= ABOUT THIS EXERCISE =
The answer must be an exact copy of the lines from the one containing "Task: Click the Step over function icon" through the last line of the records, with no pictures.

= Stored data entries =
· · · · · · ·
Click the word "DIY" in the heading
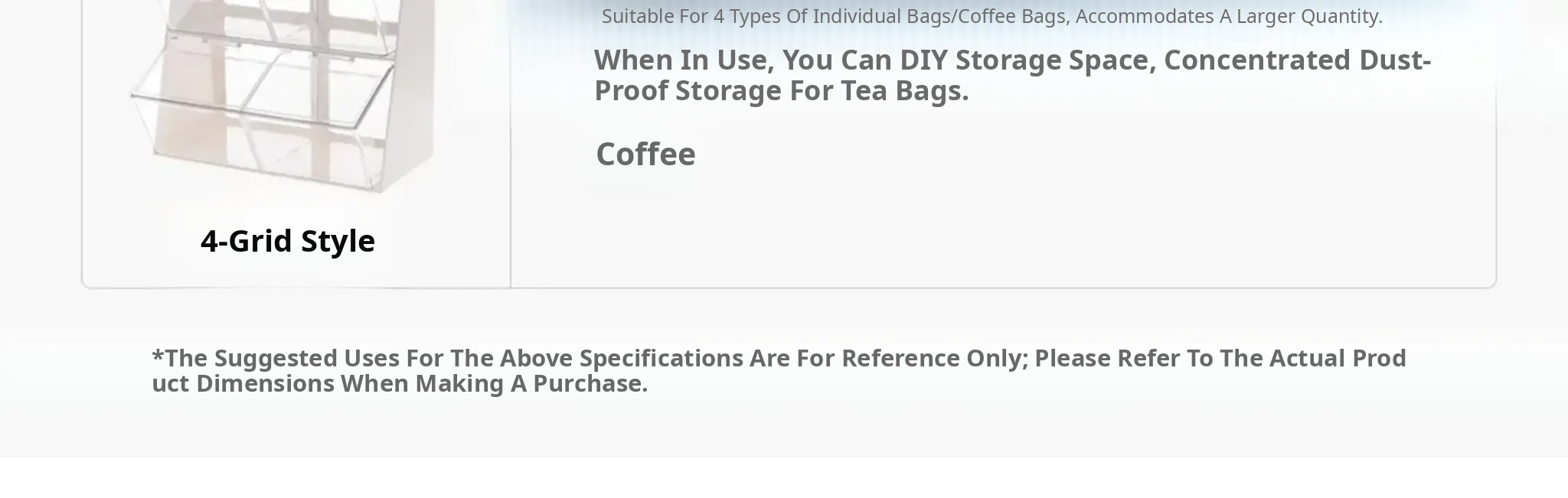1568x498 pixels. 923,60
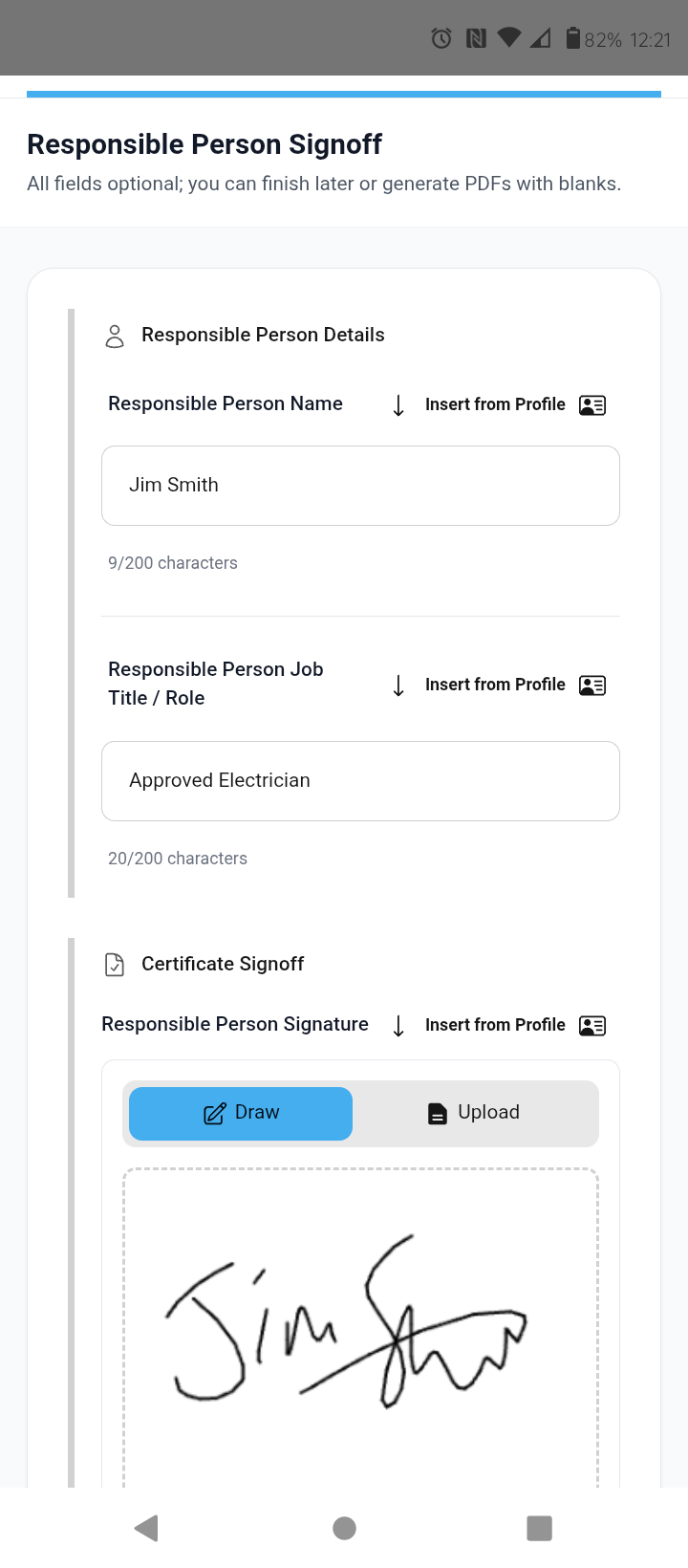The width and height of the screenshot is (688, 1568).
Task: Toggle Draw as the active signature input method
Action: pos(240,1113)
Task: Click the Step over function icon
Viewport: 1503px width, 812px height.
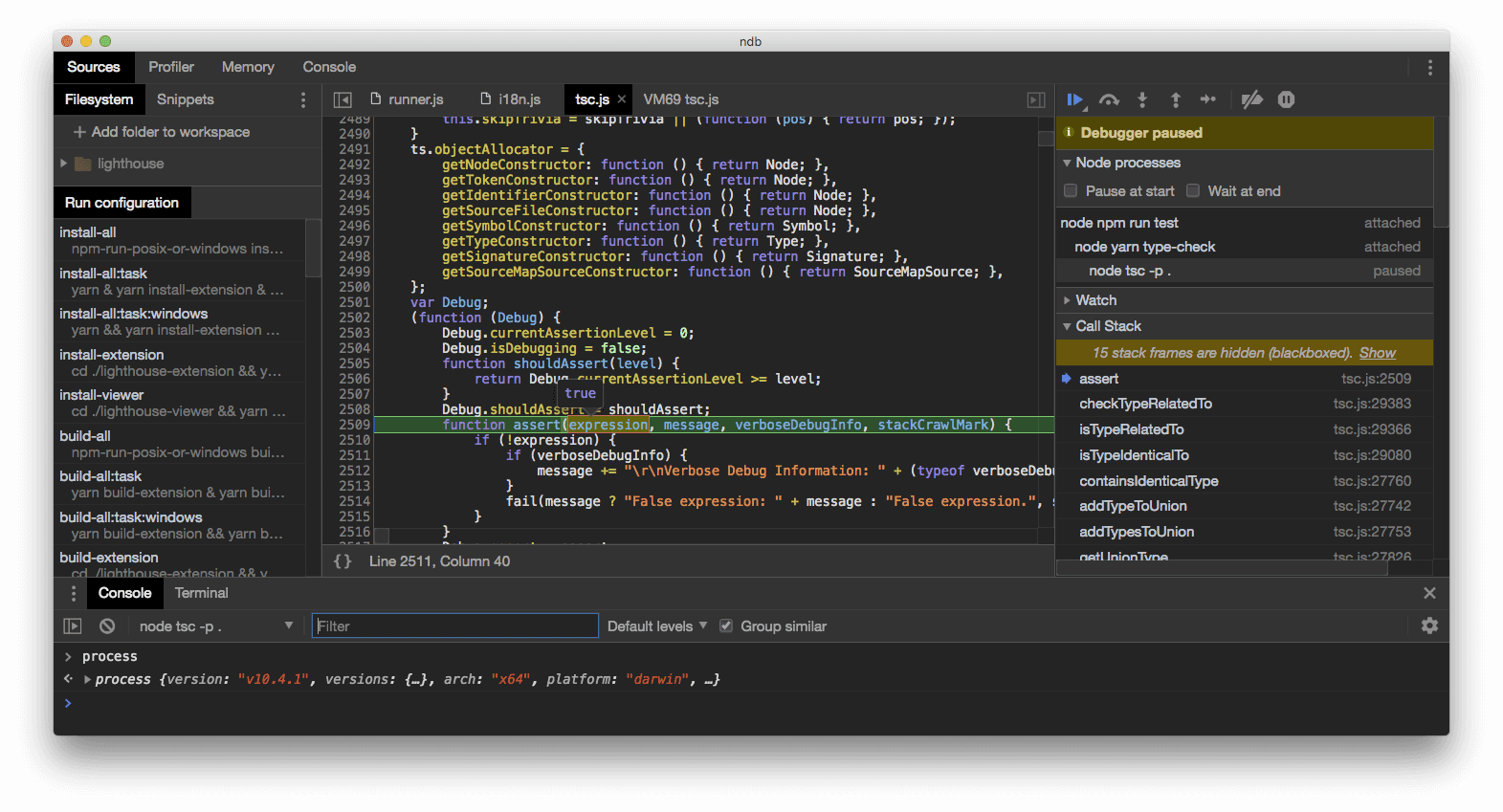Action: point(1109,99)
· · · · · · ·
= EXERCISE RESULT =
Task: Click the Step over function icon
Viewport: 1503px width, 812px height.
Action: point(1109,99)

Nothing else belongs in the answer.